Text:

+===+

As a historical example, suppose someone was teleported back to 1975. Coming from the future, they’d know that web browsers will eventually have lots of security holes. What’s the best strategy to prevent this failure? The wrong strategy would be to try and build secure web browsers directly; people did try that, but Project Xanadu never went anywhere. There was no demand for web browsers in 1975. But a good strategy, as it turned out, was to write a BASIC interpreter in 8080 assembly language. On the object level, the BASIC interpreter is mostly unrelated — there’s no shared code or algorithms or even design ideas, really — but it’s a) commercially useful in 1975, and b) upstream of web browser technology, when it eventually got built.

Danielle Fong describes the general principle : “This is the analogy our investors at Khosla Ventures have adopted: An ambitious startup can be like an attempt to climb Mount Everest. First the resources have to be marshaled, and a great way to do that is to first establish a ‘base camp.’ For a business, a base camp can be an operating business that produces revenue, and potentially profits. But, most important, that base camp produces and collects the expertise and capabilities necessary to attempt the greater climb to Everest.

In our case, we’re using advanced-pressure-vessel production, sold into the natural-gas business, to establish the profits and production capability necessary to crack the global energy-storage problem. Tanks are our base camp, and the global energy-storage problem is our Everest.

Often startups are seemingly faced with the question, ‘Do I go for the huge win, or do I go for base camp?’ But this is the wrong way to think about it. Arriving at base camp is not the goal; it’s setting you up for the big win.”

Even if some resources should be used for directly tackling end goals, it might still be good to use some for community flow-through, because resources often aren’t fungible. In particular, research teams usually require very specific qualifications; anyone without those qualifications would do much less good as a direct researcher, giving flow-through effects a comparative advantage.

For existential risk, there are many, many projects which might deliver significant community flow-through. Instead of evaluating them ad-hoc, therefore, it might be good to start from the top and work backwards. What type of community is best suited to tackle existential risk? Which kinds of flow-through are most likely to help create that community? And finally, of the possible flow-through routes, which achieve the most gain per unit of effort invested?

In a blog post, MIRI head Nate Soares breaks down the research needed to solve x-risk into four categories: safety engineering, target selection, alignment, and strategy . In addition, there are two other major tasks not mentioned by Nate: using the research to build real AI systems, and getting enough money to finance everything. What kind of community could best achieve these goals? At a guess, such a community would: Be larger than Dunbar’s Number (~150). Each of the six problems is so large, and the skills to solve them so diverse, that we’d realistically need a substantial team to tackle them; it can’t be so small that “everyone knows everyone else”.

+===+

(Entries on where items appear)
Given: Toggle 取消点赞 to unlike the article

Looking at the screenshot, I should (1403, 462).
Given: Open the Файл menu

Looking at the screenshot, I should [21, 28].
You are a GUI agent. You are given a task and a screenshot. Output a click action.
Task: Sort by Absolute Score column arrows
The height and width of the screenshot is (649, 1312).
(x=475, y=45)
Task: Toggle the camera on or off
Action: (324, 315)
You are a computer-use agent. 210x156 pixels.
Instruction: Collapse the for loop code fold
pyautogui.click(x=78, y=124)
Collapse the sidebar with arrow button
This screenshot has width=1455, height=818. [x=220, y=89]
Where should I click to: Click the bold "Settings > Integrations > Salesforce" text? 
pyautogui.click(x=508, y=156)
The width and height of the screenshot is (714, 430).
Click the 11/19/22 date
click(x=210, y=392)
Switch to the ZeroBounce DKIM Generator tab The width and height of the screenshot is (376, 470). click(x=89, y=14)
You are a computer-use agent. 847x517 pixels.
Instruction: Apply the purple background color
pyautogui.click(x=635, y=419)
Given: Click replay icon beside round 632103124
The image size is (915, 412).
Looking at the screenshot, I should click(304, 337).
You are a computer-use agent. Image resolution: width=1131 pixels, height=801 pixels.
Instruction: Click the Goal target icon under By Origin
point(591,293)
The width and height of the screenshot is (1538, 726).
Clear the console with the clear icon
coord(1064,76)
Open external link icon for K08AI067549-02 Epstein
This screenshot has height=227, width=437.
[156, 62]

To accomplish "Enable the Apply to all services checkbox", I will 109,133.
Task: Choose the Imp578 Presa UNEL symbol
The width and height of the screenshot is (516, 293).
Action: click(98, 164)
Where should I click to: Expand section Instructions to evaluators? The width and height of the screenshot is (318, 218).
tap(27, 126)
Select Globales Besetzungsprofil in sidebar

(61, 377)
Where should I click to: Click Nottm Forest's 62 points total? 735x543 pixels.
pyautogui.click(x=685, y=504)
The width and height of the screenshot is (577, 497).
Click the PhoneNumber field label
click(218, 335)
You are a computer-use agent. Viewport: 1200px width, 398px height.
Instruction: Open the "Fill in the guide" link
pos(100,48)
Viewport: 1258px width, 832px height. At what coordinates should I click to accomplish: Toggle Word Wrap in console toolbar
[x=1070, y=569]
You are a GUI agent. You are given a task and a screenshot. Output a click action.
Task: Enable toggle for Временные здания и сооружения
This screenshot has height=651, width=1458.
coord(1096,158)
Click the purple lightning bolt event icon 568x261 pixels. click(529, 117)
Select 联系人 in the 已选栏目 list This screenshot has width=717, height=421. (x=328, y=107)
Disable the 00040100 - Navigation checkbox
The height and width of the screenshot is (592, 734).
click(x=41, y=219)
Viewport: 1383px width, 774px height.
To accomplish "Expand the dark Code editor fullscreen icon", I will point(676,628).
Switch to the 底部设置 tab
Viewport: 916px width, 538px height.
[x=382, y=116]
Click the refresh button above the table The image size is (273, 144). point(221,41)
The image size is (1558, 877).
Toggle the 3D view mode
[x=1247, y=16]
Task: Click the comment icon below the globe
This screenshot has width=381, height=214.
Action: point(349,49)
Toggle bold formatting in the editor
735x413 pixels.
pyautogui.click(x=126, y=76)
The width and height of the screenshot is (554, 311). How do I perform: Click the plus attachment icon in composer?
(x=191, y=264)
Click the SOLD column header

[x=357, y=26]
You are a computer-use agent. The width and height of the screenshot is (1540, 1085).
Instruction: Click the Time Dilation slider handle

+===+

Required work:
a - In the passage on community flow-through, what are the four categories into which Nate Soares breaks down the research needed to solve x-risk?
b - Continue the passage on community flow-through from its last sentence.
The entries on where items appear are separate material and have nothing to do with the passage on community flow-through.

Outputs by task:
a - Safety engineering, target selection, alignment, and strategy.

b -
Be smaller than “everyone”. Humans are designed to work in small groups, and there are real coordination costs to growing, costs that rise super-linearly with group size. When big companies grow to tens or hundreds of thousands of people, they get bogged down and become less effective at research, which is the single biggest goal. Since it’s hard to kick people out of a group en masse, caution should therefore be taken to not grow “too fast”.

Have a high proportion of very smart people, with strong quantitative skills. The three largest tasks involved are (broadly) research, engineering, and finance, and top performers in these fields tend to be intelligent and good at math. This needn’t be everyone, of course, and there are significant advantages to skillset diversity, but in general people shouldn’t be recruited at random.

Make efforts to acquire and accumulate all types of capital. The most obvious type is financial capital (money). But there is also human capital (skills and knowledge); social capital (connections to important people); institutional capital (groups who know each other, have shared knowledge and trust, and work well together); reputational capital (impressive past achievements); and probably more. Some may be more useful than others, especially on the margin, but in general all are necessary.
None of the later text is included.